Sidebar: The Physical Environment Assessment Tool (PEAT Scale)
Dwelling (select all that apply)
- Enclosed shelter 2
- Electricity 2
- Running water 2
- Temperature safe 2
Total (0-8)
Cleanliness (select one)
- Immaculate 4
- Clutter 3
- Small bio. waste 2
- Large bio. waste 1
Total (1-4)
Social structure (select one)
- Lives with other(s) 12
- Lives alone 9
- Verbal abuse/neglect 6
- Physical abuse/neglect 3
Total (3-12)
Hazards (select one)
- None 12
- Possible 9
- Probable 6
- Certain 3
Total (3-12)
Scoring: Add all four
7-16 Urgent intervention
17-27 Referral assistance
28-31 Less than optimal
31-36 Healthy
Sidebar: Tips for Forging Links in Your Community
• Know your local organizations, the services they can offer and who’s eligible. Make the list before you need it. Keep it updated; there can be turnover.

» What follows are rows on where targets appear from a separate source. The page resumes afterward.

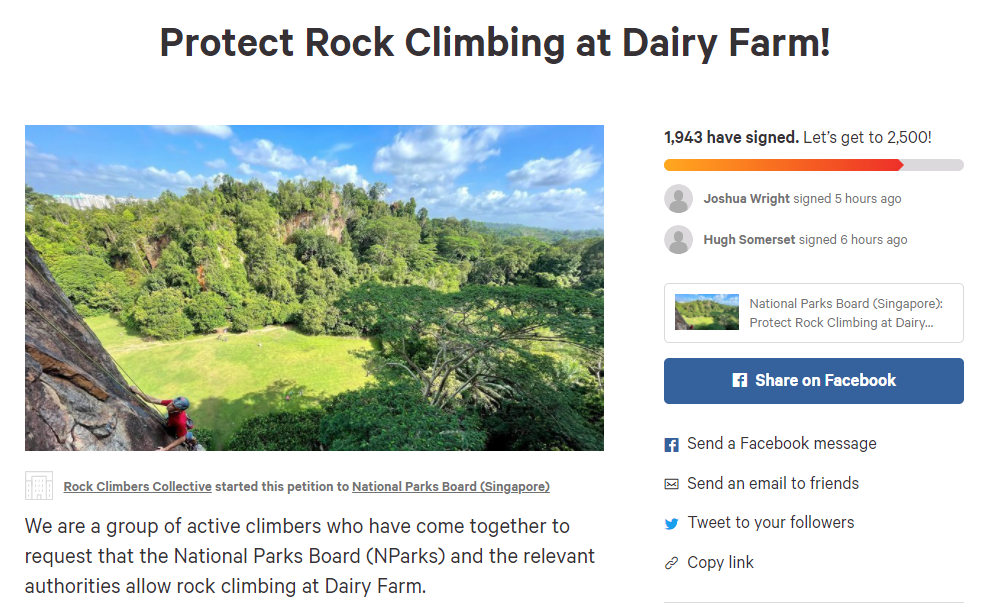Click the Twitter bird icon
Screen dimensions: 1003x605
point(672,523)
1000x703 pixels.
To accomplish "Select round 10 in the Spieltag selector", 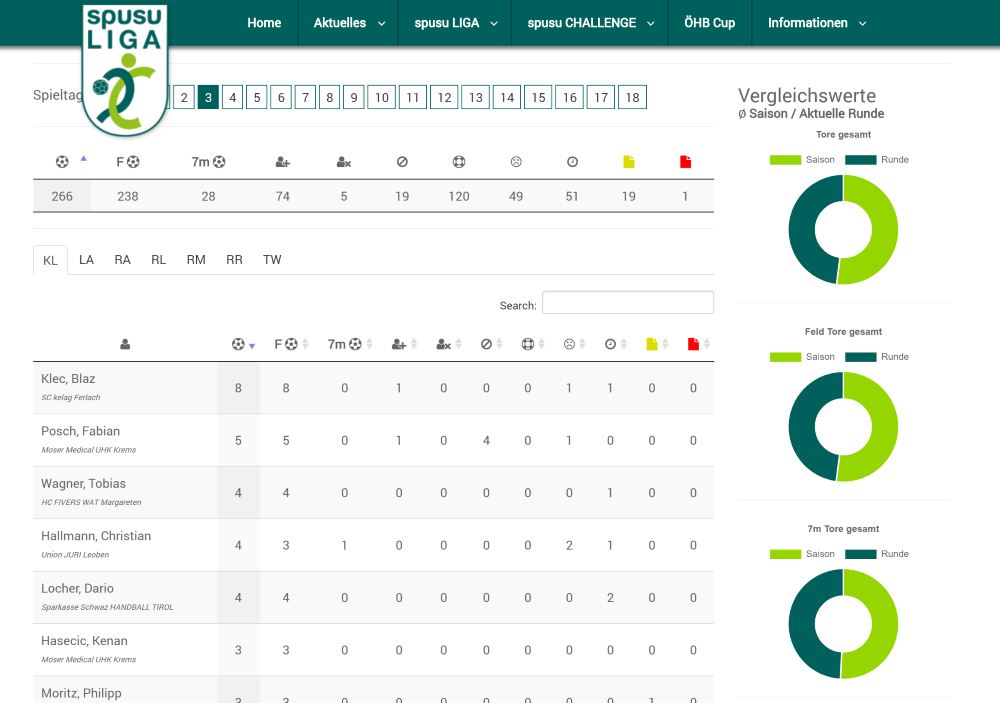I will click(x=381, y=97).
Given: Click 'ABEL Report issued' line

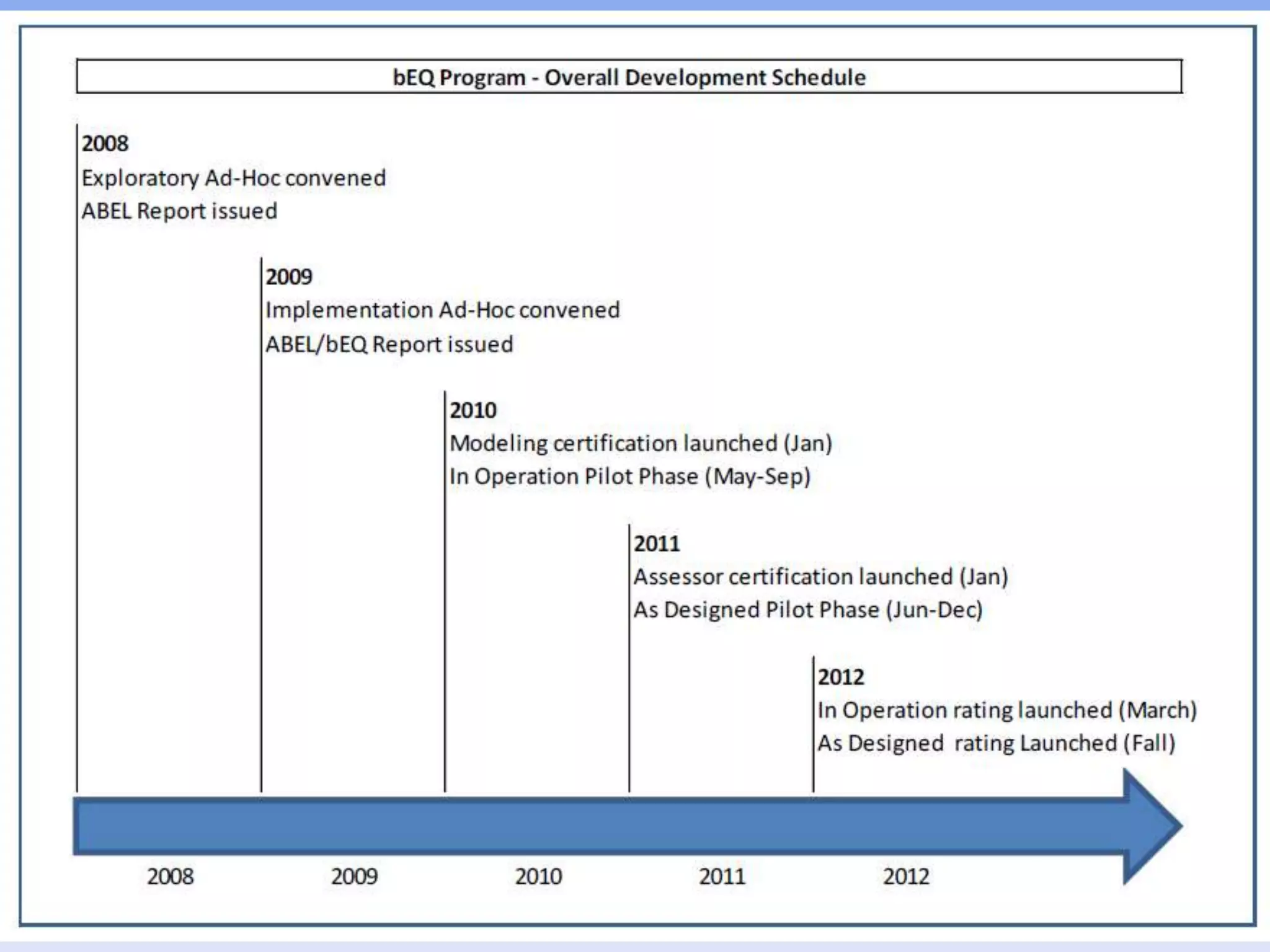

• Keep persisting when soliciting help; don’t take no for an answer. Even with for-profit entities, helping those in need can be good business and good PR.
• Know what insurance will cover. Homeowners’ policies frequently cover things like hail damage, for instance, though many homeowners don’t know that.
• People’s refrigerators are good barometers of their overall health and lives. Is fresh food visible, or are things spoiled and smelly? Elderly folks’ calendars are also revealing; they should show appointments, phone numbers, etc.